There is a violent and perpetual Current, which from the month of April to the month of October comes impetuously from the West, and causes the continual rains which do there make the Winter; and at the other six months the Winds are fixed from the East, and do bring a great heat, without any rain, which causes their Summer. At the bottom of these Channels, there are great Stones, which the Inhabitants do use to build with, and they are also stored with a kind of Bushes, which resemble Coral; which renders the passage of the Boats through these Channels extreamly difficult.
[Page 260] Linscoten testifies that according to the Mallabars, these little Isles have formerly been joyned to the firm Land, and that by the succession of time they have been loosed thence by the Violence of the Sea, by reason of the lowness of the Land.
'Tis therefore probable that the Maldivae are a remainder of the great Island Taprobane; and of the 1378 Islands which did encompass it, which have been carryed away, or diminished by the Currents, there remaining nothing else but these Rocks, which must formerly be the bases of the Mountains: and what remains in the inclosure of these Rocks, where the Sea dashes so, that it is capable only of dividing, but not of carrying away the Lands which are included within their Circuit.
It is certain that these Isles have the same situation in regard of the Equinoxial and Promontory, and of the Rivers Indus and Ganges, that Ptolomy assigns to several places of the Isle Taprobane.
The Lords Prayer and the Ave Mary in Siamese, with the Interlineary Translation, to be inserted in Page 180.
Father our Po raou who art in Heaven. you savang. The Name of God Scheu Pra be glorified hai pra kot in all places touk heng by People all kon tang tai offer to God praise. touai Pra pon The Kingdom of God Meuang Pra I pray to find co hai dai with us ke raou to finish hai leou conformable ning to the heart of God tchai pra in the Kingdom of Meuang the Earth Pen-din even as semo of Heaven. savang The Nourishment of us Ahan raou of all days touk van I pray co to find hai dai with us ke raou in day van this ni I pray co to pardon prot the offences bap of us raou even semo as we raou pardon prot persons pou who do tam offences bap to us ke raou. do not let Ya hai us raou fall tok into nai the cause kovan of Sin bap deliver hai poun out of kiac evil anerai all. tang-poang.
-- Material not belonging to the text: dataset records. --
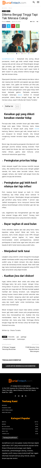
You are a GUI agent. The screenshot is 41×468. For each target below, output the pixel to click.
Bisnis (10, 8)
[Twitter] (9, 26)
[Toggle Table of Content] (16, 106)
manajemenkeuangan (9, 339)
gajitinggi (23, 337)
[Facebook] (4, 26)
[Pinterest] (13, 26)
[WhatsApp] (18, 26)
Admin (8, 21)
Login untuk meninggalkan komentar (20, 366)
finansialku (11, 337)
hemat (37, 129)
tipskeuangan (21, 339)
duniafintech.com (8, 59)
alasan (20, 95)
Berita (8, 11)
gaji (18, 337)
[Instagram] (19, 396)
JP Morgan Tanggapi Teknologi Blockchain (9, 348)
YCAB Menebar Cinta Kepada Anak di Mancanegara (32, 349)
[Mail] (22, 396)
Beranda (4, 8)
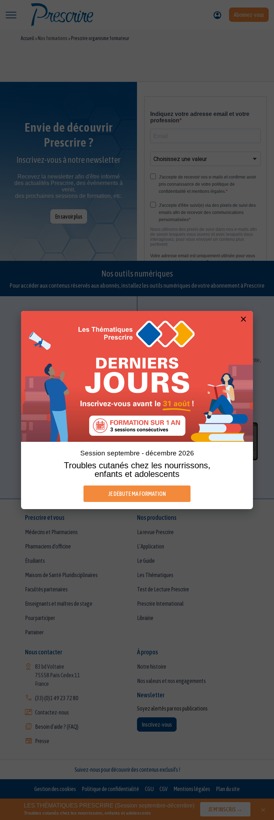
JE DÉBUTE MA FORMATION (137, 493)
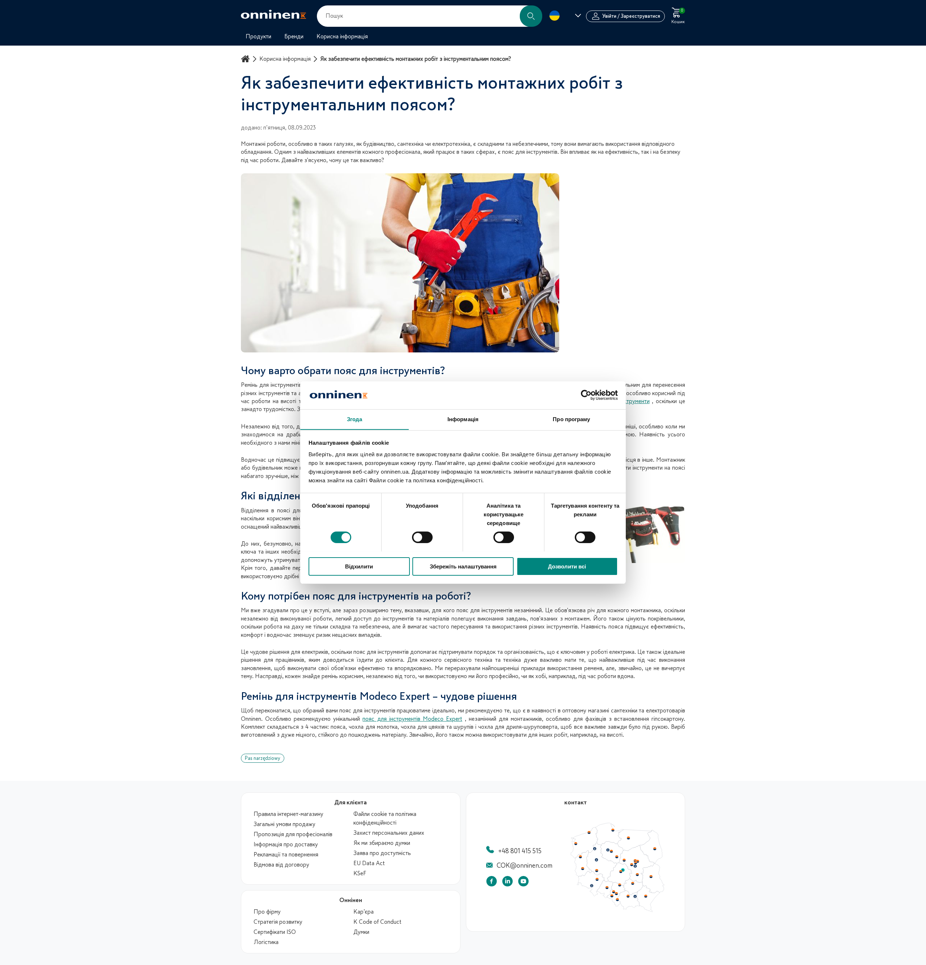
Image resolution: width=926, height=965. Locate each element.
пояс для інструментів (484, 610)
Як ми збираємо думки (381, 843)
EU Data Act (369, 863)
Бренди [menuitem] (293, 36)
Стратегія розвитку (278, 922)
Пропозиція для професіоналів (293, 834)
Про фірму (267, 911)
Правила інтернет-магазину (288, 814)
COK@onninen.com (524, 865)
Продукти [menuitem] (258, 36)
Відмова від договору (281, 864)
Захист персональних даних (388, 833)
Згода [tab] (354, 419)
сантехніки (624, 710)
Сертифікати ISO (275, 932)
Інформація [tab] (463, 419)
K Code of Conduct (377, 922)
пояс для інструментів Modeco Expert (412, 719)
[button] (531, 16)
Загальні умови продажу (284, 824)
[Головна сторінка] (246, 58)
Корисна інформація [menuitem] (342, 36)
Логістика (266, 942)
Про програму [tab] (571, 419)
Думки (361, 932)
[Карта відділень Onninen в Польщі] (617, 910)
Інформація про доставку (286, 844)
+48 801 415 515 (519, 851)
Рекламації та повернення (286, 854)
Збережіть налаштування (463, 566)
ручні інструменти (626, 401)
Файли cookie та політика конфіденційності (384, 818)
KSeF (359, 873)
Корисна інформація (285, 59)
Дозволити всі (567, 566)
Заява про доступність (382, 853)
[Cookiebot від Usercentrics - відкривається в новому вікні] (586, 395)
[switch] (422, 537)
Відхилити (359, 566)
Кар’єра (363, 911)
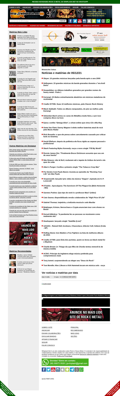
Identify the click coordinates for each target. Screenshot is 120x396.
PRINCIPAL (75, 327)
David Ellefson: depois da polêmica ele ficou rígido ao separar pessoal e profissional (74, 142)
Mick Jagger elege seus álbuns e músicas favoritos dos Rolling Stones (21, 150)
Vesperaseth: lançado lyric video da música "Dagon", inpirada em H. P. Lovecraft (73, 180)
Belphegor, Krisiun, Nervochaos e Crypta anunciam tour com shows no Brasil (74, 208)
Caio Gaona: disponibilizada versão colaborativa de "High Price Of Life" (74, 198)
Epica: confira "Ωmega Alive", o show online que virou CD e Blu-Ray (72, 123)
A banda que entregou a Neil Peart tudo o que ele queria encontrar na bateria (23, 154)
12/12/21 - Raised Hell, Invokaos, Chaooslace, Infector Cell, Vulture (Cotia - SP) (74, 227)
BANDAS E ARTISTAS (91, 26)
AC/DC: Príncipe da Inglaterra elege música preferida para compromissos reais (68, 255)
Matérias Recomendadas (20, 251)
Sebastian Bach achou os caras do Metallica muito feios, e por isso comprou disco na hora (72, 117)
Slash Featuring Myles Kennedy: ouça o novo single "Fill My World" (72, 148)
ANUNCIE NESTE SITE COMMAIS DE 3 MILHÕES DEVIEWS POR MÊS (113, 389)
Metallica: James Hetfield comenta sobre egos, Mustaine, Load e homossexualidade (26, 256)
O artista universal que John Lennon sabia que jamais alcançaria (25, 263)
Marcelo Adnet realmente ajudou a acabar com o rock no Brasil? (27, 100)
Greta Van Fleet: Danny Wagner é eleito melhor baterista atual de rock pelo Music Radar (73, 129)
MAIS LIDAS (75, 333)
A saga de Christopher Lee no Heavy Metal (26, 43)
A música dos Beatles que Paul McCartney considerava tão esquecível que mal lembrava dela (26, 52)
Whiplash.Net (46, 69)
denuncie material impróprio (89, 354)
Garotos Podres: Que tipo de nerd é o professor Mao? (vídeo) (69, 193)
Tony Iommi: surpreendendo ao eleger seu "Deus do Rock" (68, 261)
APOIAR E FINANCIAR (49, 339)
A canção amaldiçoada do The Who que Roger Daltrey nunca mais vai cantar (26, 59)
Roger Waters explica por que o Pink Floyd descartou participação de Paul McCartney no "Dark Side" (27, 116)
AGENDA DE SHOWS (37, 26)
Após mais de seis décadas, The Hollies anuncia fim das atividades (27, 129)
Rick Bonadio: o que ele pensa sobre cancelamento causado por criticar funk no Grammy (74, 136)
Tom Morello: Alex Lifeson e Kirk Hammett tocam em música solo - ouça (74, 265)
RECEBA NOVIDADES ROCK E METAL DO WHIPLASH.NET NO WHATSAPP (60, 2)
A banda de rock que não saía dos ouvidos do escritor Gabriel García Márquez (23, 211)
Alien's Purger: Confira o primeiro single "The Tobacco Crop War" (71, 167)
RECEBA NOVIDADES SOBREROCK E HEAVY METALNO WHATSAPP (7, 389)
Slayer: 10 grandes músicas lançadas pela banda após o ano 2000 (71, 78)
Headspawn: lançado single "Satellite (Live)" (62, 221)
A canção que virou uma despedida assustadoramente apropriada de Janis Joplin (22, 182)
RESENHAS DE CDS (55, 26)
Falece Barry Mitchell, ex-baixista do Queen (27, 72)
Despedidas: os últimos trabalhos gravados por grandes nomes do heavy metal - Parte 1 (72, 91)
Amen.
Ave Maria full of Grace Ten anisong, God be Pra you in the heng place of you. nang. You just-good Nang soum-bou more than yingkoua all nang tang tai. With Toui Sons louk Womb cutong, in the place heng of you nang God pra the person Ongkiao of Jesus Yesu just charitable soum-boui more than ying koua all. tang tai. Sancta Maria Mother Me of God Pra assist thoui by prayer ving to God von Pra for pro us raou people kon of Sin bap now teit-bat-ni and te in the time moua of our dying, raou tcha tai, Amen.